Due to the historical connection between race and ballot access in the United States (especially in Southern states like Georgia), and Kemp’s position as overseer of this race, voting itself has been the source of many controversies:

  • The Brennan Center for Justice found that Kemp’s office removed 1.5 million voters from the rolls between 2012 and 2016.
  • Following a 2013 Supreme Court ruling overturning parts of the Voting Rights Act, Georgia has closed about 8 percent of polling places across the state, primarily in areas with many poor and minority residents, who tend to vote Democratic.
  • Last year, Kemp’s office removed 534,000 voters from the rolls because they had allegedly not responded to mailed queries from his office and not voted in two general elections. However, independent analysis by the Palast Investigative Fund found that over 340,000 of those voters still lived at their listed addresses.
  • Kemp’s office has used an “exact match” law to delay or suspend over 53,000 voter registrations due to minor discrepancies with official records, such as hyphenation issues and data entry mismatches. About 70 percent of the rejected applications were from African Americans.
  • Such “pending” voters have been ineligible to cast absentee ballots. Voters can still cast in-person ballots if they demonstrate to local election officials that their photo IDs “substantially match” their registration applications. But the final decision is up to the registrar in each county.
  • Kemp has accused Abrams of encouraging illegal aliens to vote. In truth, Abrams simply described undocumented immigrants as being represented by the so-called “blue wave” in this year’s election, not that they could or should vote for Democrats.

Last-minute investigation

At the last minute, Kemp has announced his office is opening an investigation into Georgia’s Democratic Party with regard to a “failed attempt to hack the state’s voter registration system.” It has also asked the FBI to investigate.

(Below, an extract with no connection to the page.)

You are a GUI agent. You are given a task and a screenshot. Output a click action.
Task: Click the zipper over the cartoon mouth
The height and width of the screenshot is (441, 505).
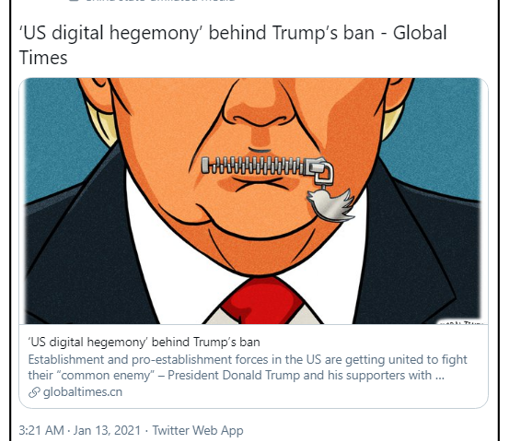point(267,167)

The reality is that a voter alerted the Democratic Party’s voter protection hotline about cyber vulnerabilities in the voter registration system, which Kemp’s office maintains. The Democrats contacted a private cybersecurity firm about these vulnerabilities. This firm contacted Kemp’s office, upon which Kemp decided to blame Democrats.

There is no evidence a hack took place, let alone that Democrats were responsible.


In a sign of how important Georgia’s gubernatorial election is considered to be, both President Donald Trump and his predecessor, Barack Obama, campaigned in the state last weekend.

FiveThirtyEight gives Kemp a two-in-three chance of victory. The polls give him 47 to 54 percent support against 45 to 52 percent for Abrams.

If neither candidate gets more than 50 percent, a runoff would be held on December 4.

Polls are open in Georgia from 7 in the morning to 7 at night and require a valid photo ID.